これは客観的には全く理解不能でしょうし、主観的にも意識的には解明不能です。
気の利いた物語が制作出来ません。
物語化出来なければ、対象化してそれに介入することは無理です。
諸表象そのものの成立に関わる問題だと考えます。

これは超越者なしに解決不可能です。
しかし、ちょっと気になるのが、催眠です。
これってどうなのでしょうか?
とても興味あります。

No title

研ぎ澄まされた繊細な感性を備えたGOMA さまゆえ
この闘いの時に
想像を遥かに超える苦悩のなかにいらっしゃっるなか
催眠は視野を奪いますゆえ
どうでしょう

狭さではできればなくて
高みで視界を遮らない見晴らしのよさを
なんて
今日もGOMA さまを思います。

Re: No title


> 催眠は視野を奪いますゆえ
> どうでしょう
>
催眠療法で過去の再構成を図る所謂セラピーがあるようなのです。
意識を開放し無意識に任せるというような、、、。
根本がそのへんからの問題だと思えるのですが、、、。

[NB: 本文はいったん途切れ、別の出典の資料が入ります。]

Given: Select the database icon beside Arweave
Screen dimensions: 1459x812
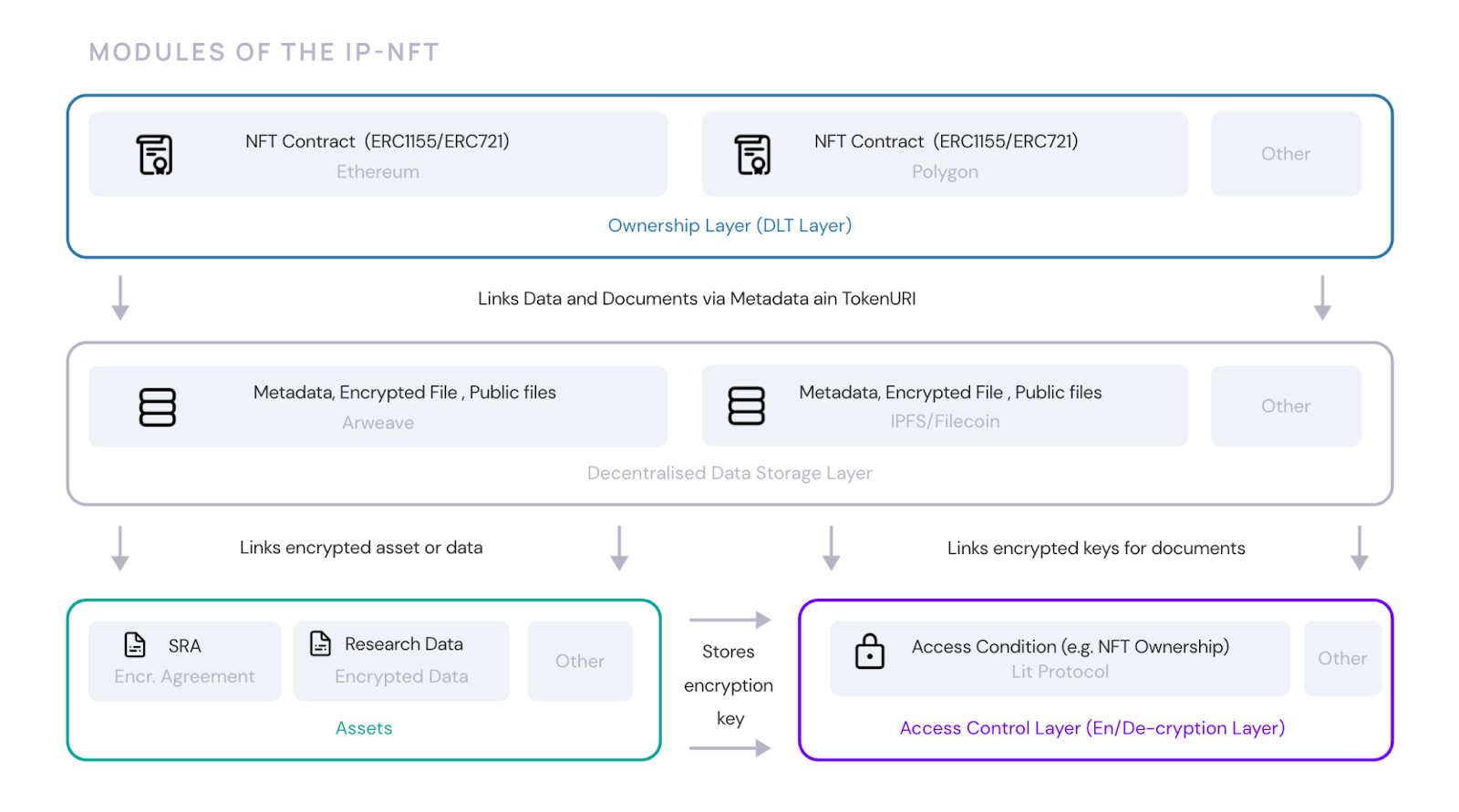Looking at the screenshot, I should coord(157,407).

(病の本源として)
何の確証もありませんが。
確かに「視界」は奪われます。
そこを危惧しています。

> 高みで視界を遮らない見晴らしのよさを

「未来世紀ブラジル」の鳥人を思い浮かべました。
夢もまた超越的で外部にありますね。(精神も外部という意味で)
ただ、これらは第三者の関わりが必須となるため、どんな人をメンターを選ぶかにかかってくる様な問題になります。
そうなんです。
わたしは飛べないのです。
それで飛ぶ話ばかりしている。

もう少し自分の中で確認してみます。